*Raw data*.
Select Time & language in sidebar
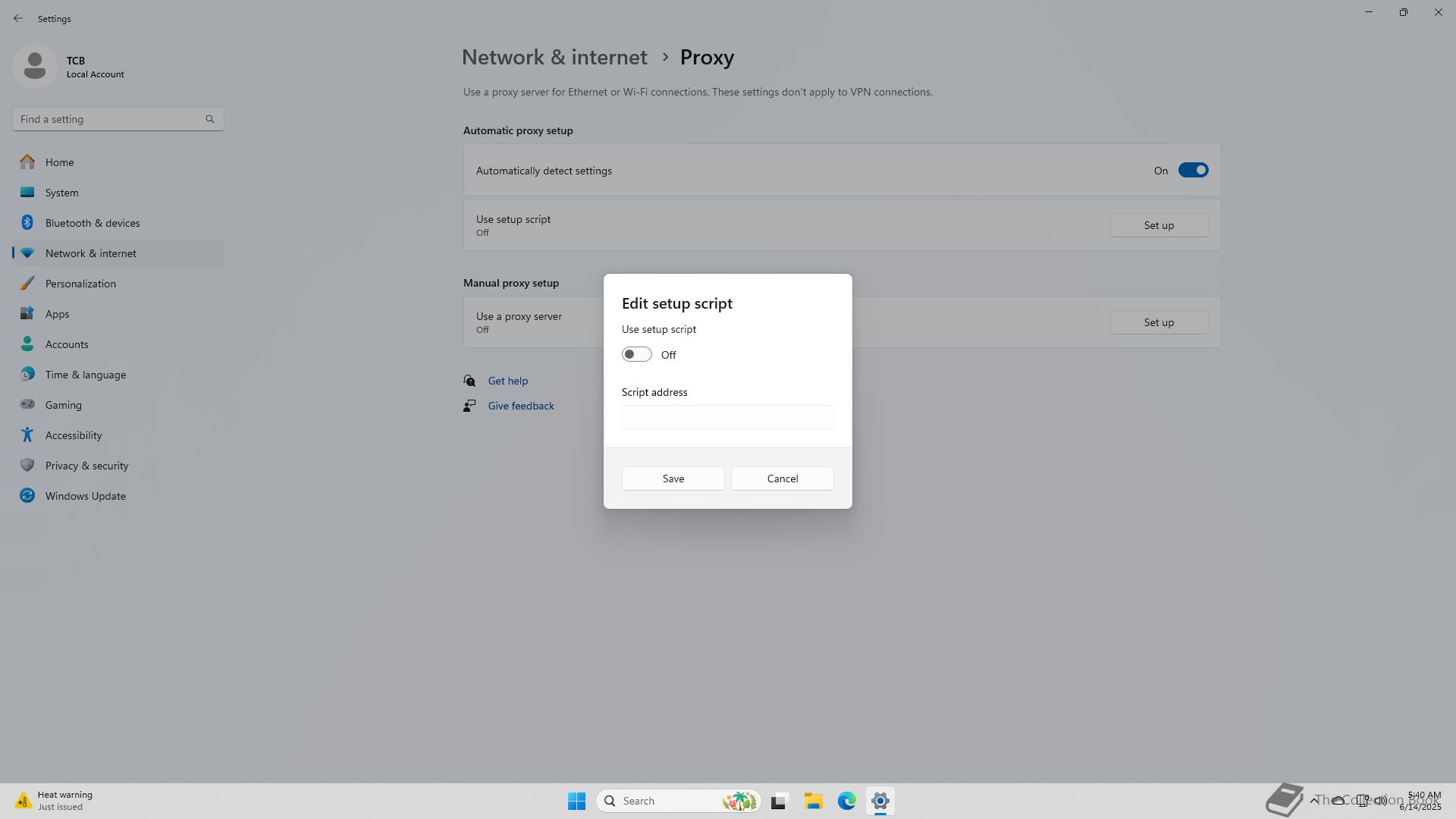1456x819 pixels. point(85,375)
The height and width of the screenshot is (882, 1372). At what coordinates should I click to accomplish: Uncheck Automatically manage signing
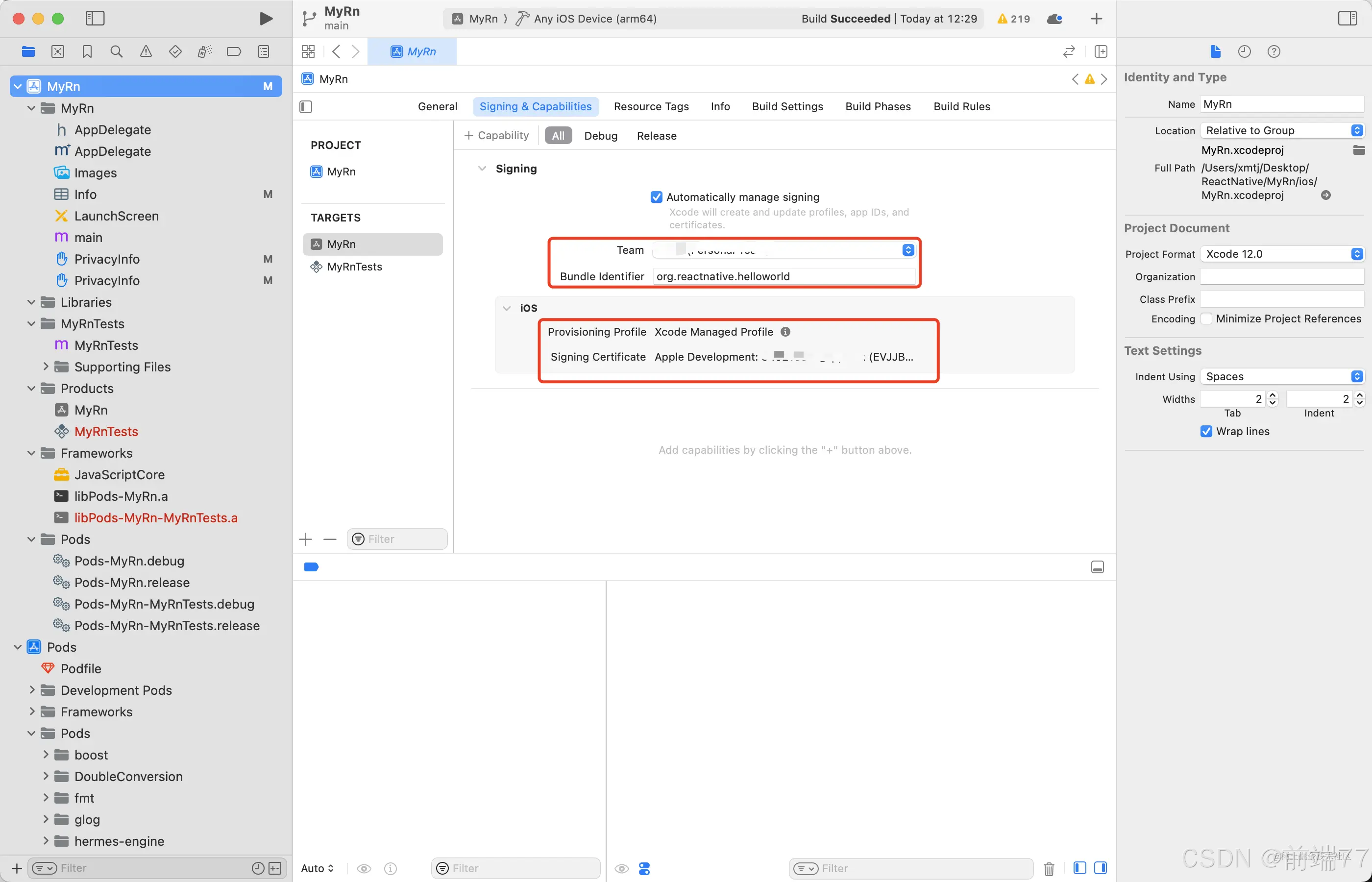[656, 197]
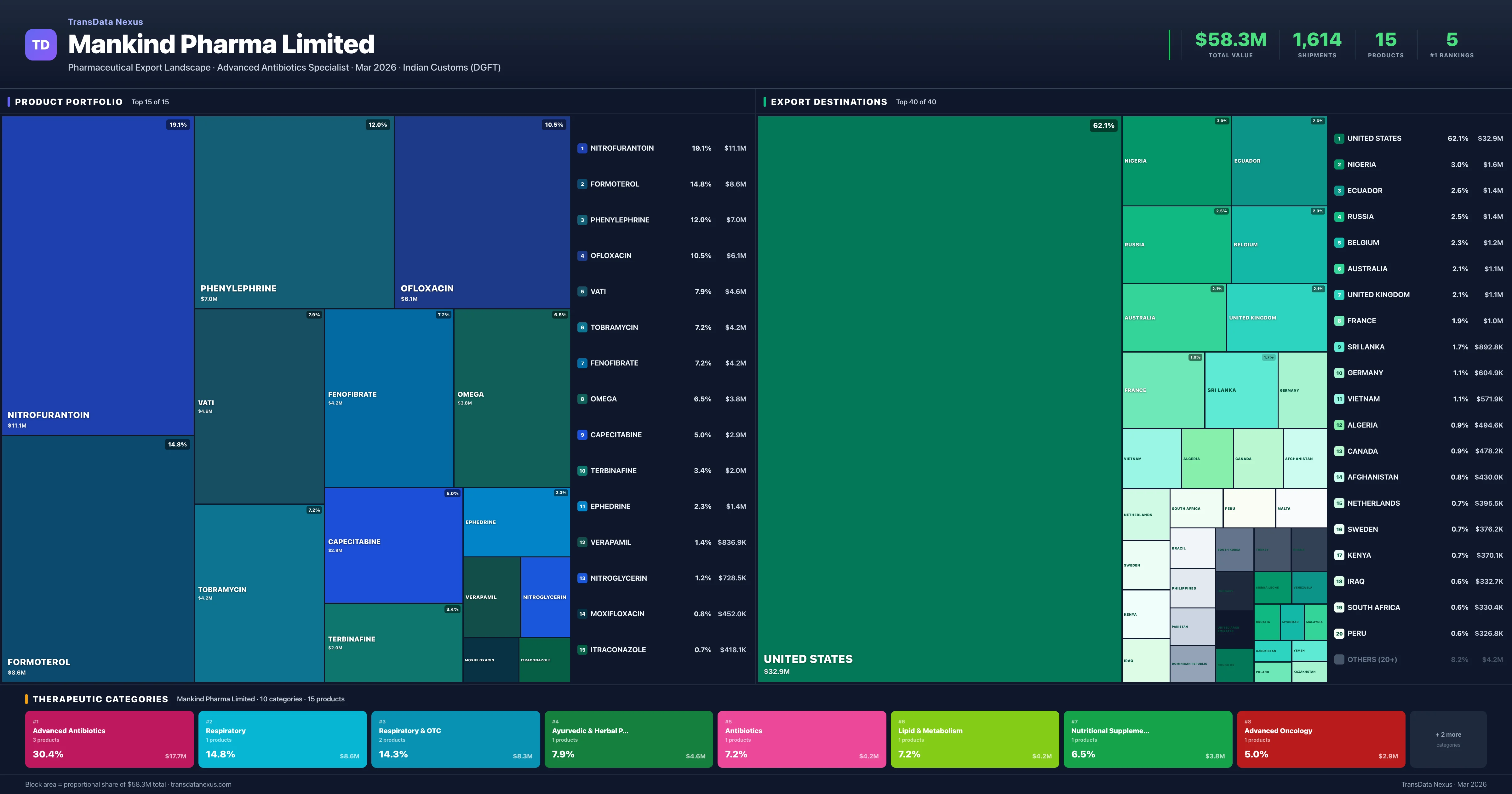Click the rank 10 badge beside GERMANY
Screen dimensions: 1512x794
pos(1340,372)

*Directions*. What is needed is an exact copy of every entry, minus the images.

*Exercise answer*.
Select Time & language in sidebar
1456x819 pixels. point(85,375)
The height and width of the screenshot is (882, 1372). At what coordinates should I click to accomplish: Uncheck Automatically manage signing
[656, 197]
Click the rank 10 badge beside GERMANY
Screen dimensions: 1512x794
pos(1340,372)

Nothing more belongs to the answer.